Le cronache di Narnia: Il leone, la strega e l’armadio
Quattro ragazzini si ritrovano in un mondo fantastico, in cui devono aiutare il potente leone Aslan a sconfiggere una strega malvagia. Un adattamento insipido e insoddisfacente per chiunque abbia più di cinque anni…
Cosa potevo sperare quindi per questo film? Un po’ di coraggio, che dall’autore di Shrek non sarebbe dovuto mancare. E la realizzazione di un mondo meraviglioso e capace di far sognare.
Ma il risultato è francamente demoralizzante. Sembra di essere tornati ai fantasy pre ISDA, in cui non si aveva mai l’impressione che il mondo descritto sullo schermo avesse una parvenza di realtà. Siamo, insomma, dalle parti di Conan (che comunque rimane un gran film, almeno per quanto riguarda il primo episodio) e soprattutto di Legend, con fauni dalle orecchie deliranti e folletti ridicoli. Non aiuta sicuramente una strega stupida e con ben poco fascino (ma forse l’idea era che dovesse essere proprio glaciale, per non turbare le giovani menti degli spettatori), anche per un’interpretazione di Tilda Swinton (che ha decisamente fatto di meglio nella sua vita) poco convincente (e poco convinta).

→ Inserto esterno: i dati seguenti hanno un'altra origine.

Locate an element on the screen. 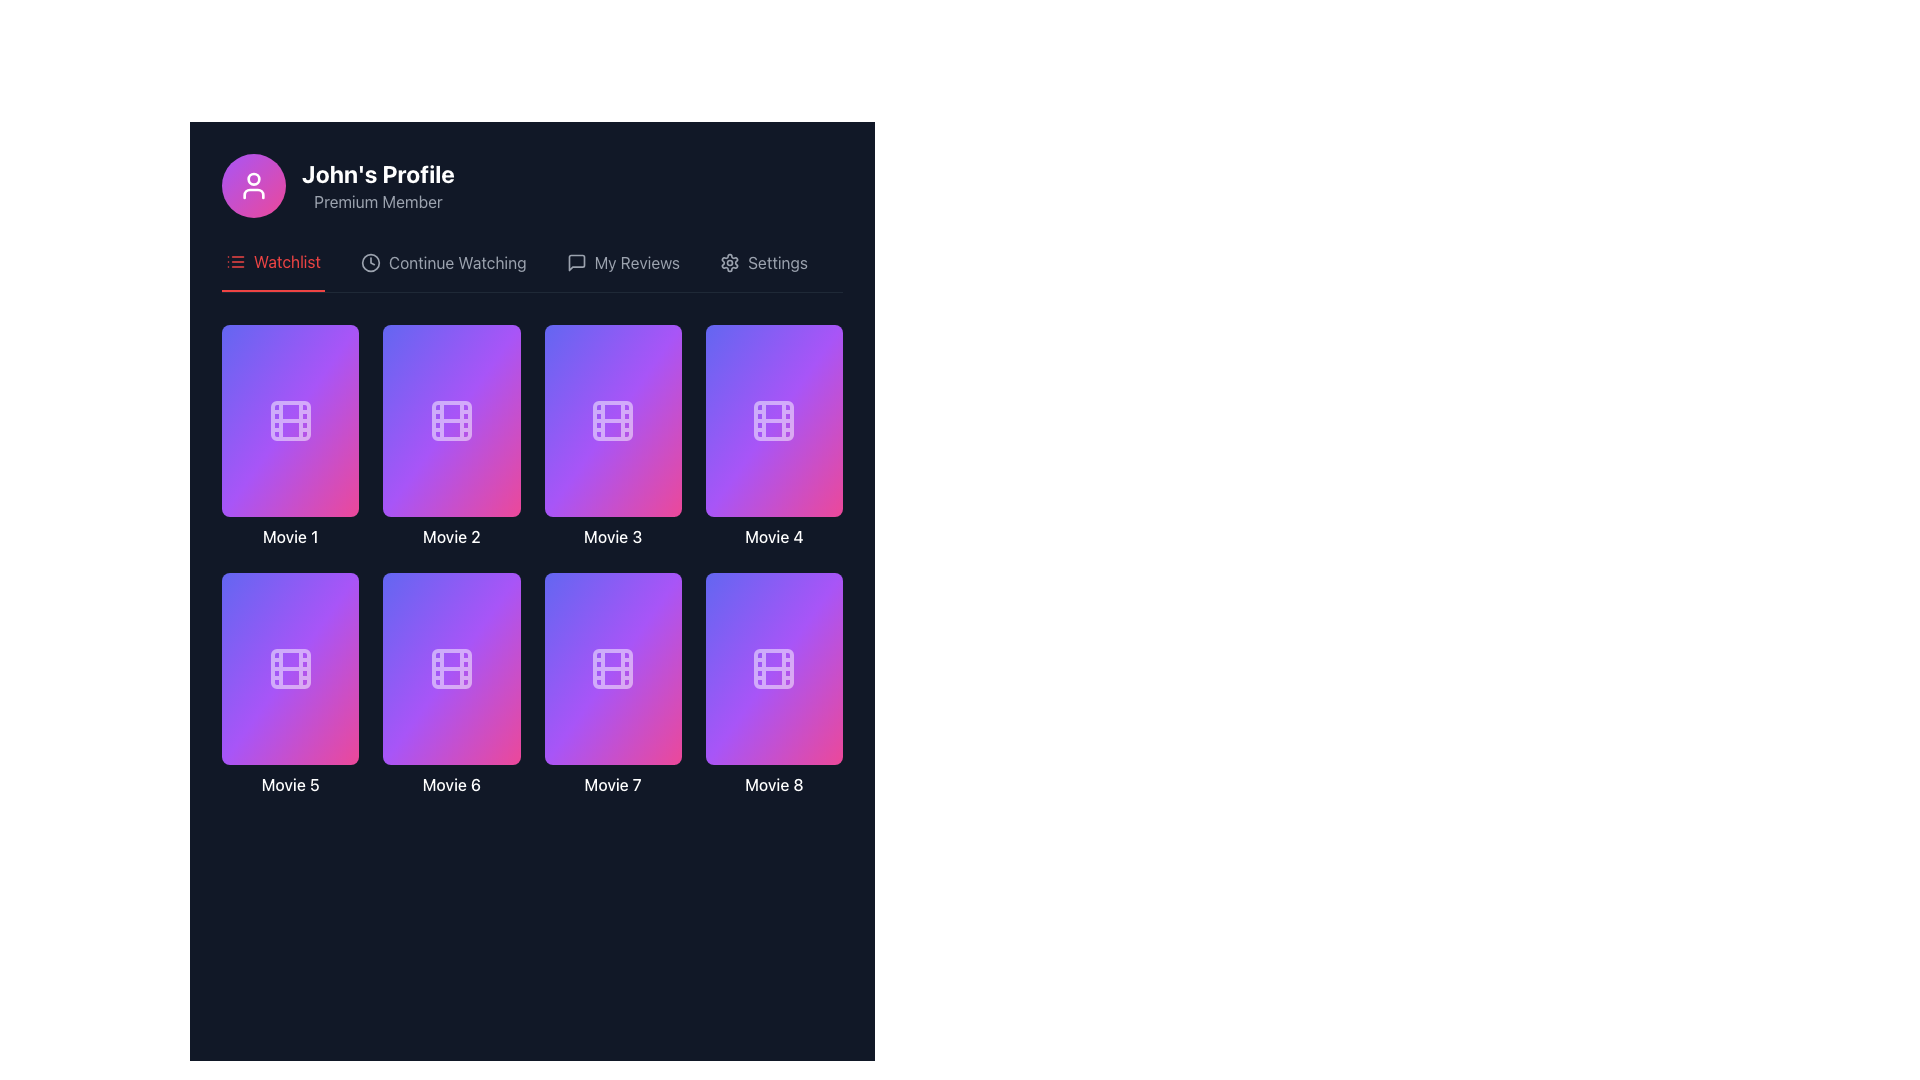  the Navigation Tab, which is the second tab in the navigation bar located between the 'Watchlist' and 'My Reviews' tabs is located at coordinates (442, 270).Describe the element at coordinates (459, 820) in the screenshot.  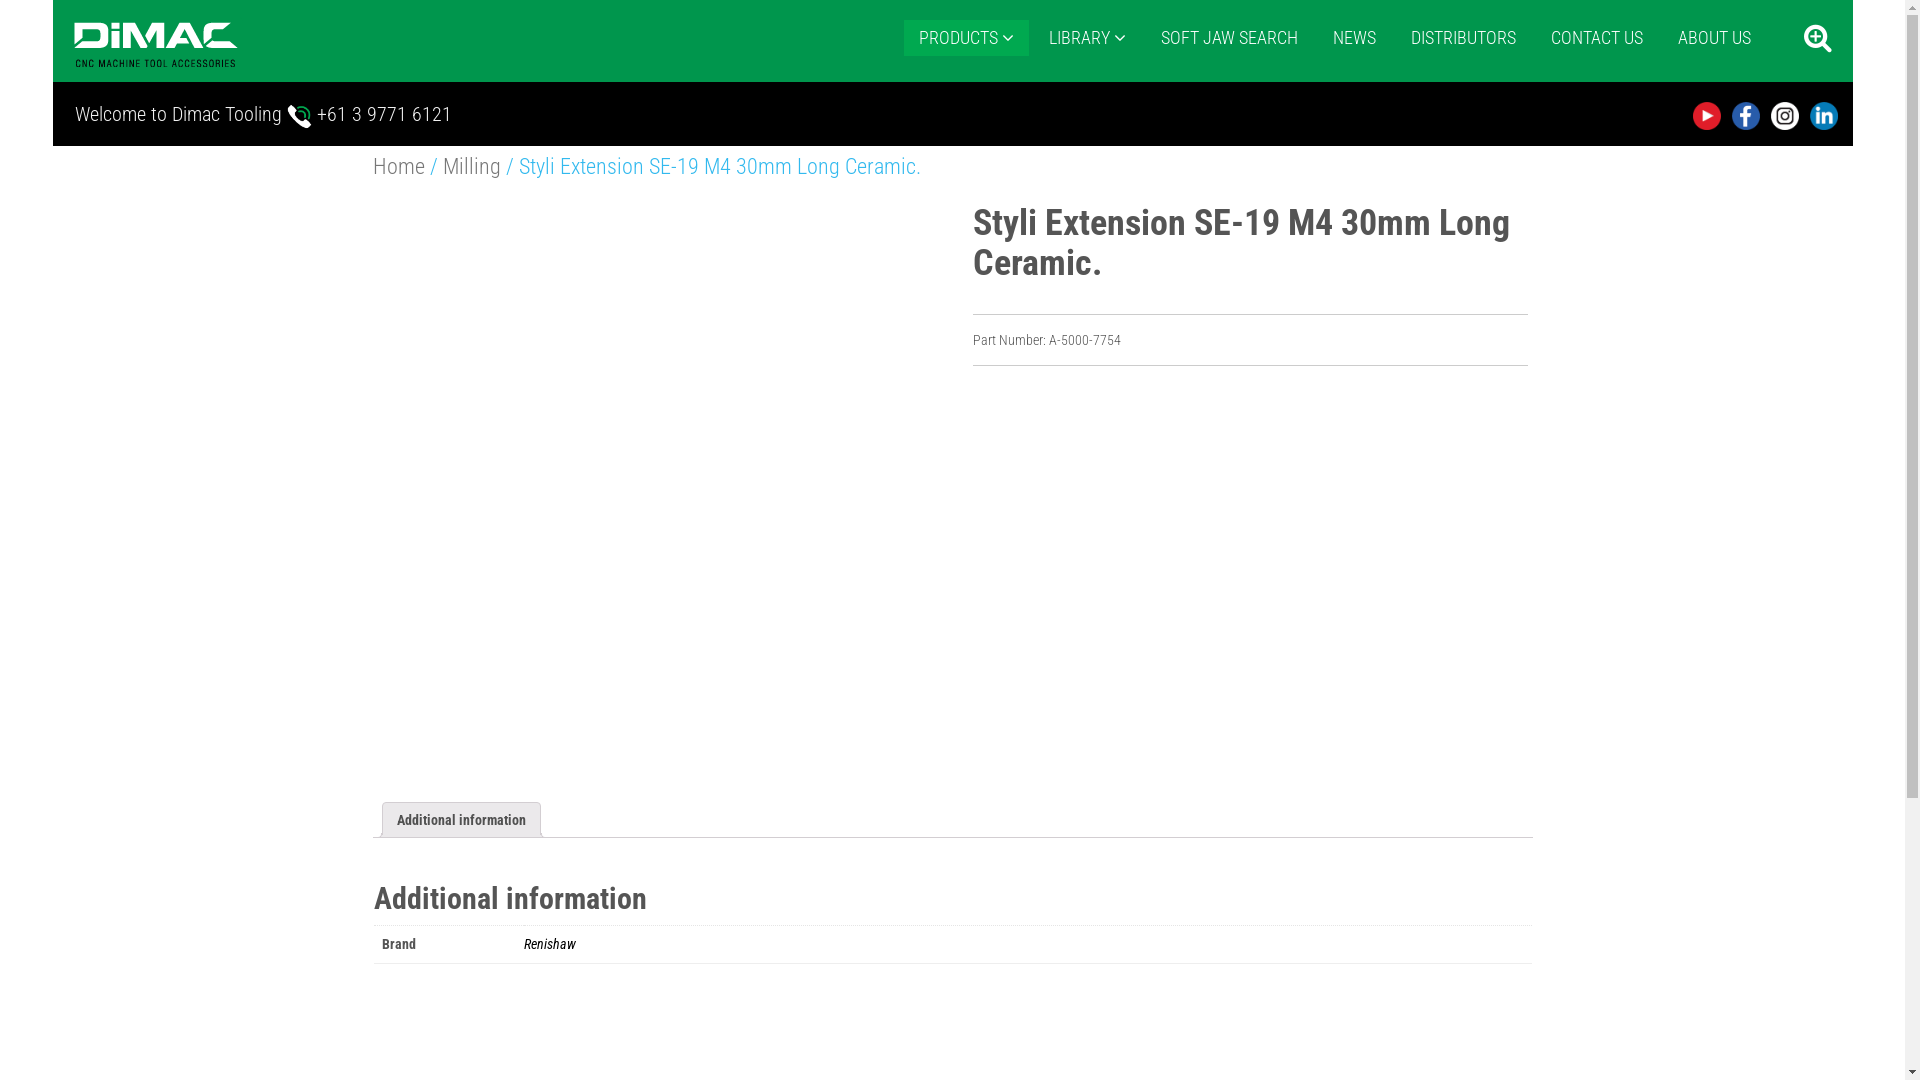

Quello che è chiaro è che Adamson non è assolutamente in grado di reggere un film del genere. In alcune scene, appare lapalissiano che si tratta di un regista non abituato a lavorare con attori in carne ed ossa (in alcune scene di massa, gli interpreti sembrano andare per conto loro). Così come alcune inquadrature (e certi momenti al montaggio, presumibilmente frutto di un lavoro di riprese sbagliato) sono imbarazzanti.
Soprattutto, non si vede assolutamente il budget dichiarato (180 milioni di dollari). Considerando lo stipendio di Jackson e socie, questo film sarebbe costato praticamente lo stesso di King Kong. Ma dove? Come? Perché? Veramente servivano tutti questi soldi per degli effetti speciali altalenanti (certi sfondi e sostituzioni digitali sono francamente risibili) e per un’unica scena di battaglia (anche se discreta?).
Certo, il lavoro sul leone Aslan è notevolissimo. Ma qui ci si mette l’edizione italiana. Che decide di affidare il doppiaggio a Omar Sharif, il quale fa un’imitazione zoppicante di Giovanni Paolo II e che ovviamente provoca l’ilarità della sala.
Né va molto meglio con i giovani protagonisti. Che non sono certo scandalosi, ma neanche dei cloni di Haley Joel Osment. Peraltro, se il regista e gli sceneggiatori decidono di mostrare i loro contrasti in maniera elementare e addirittura di mostrarli in battaglia di fronte ad esseri tre volte più grandi, non si può che compatire il loro lavoro.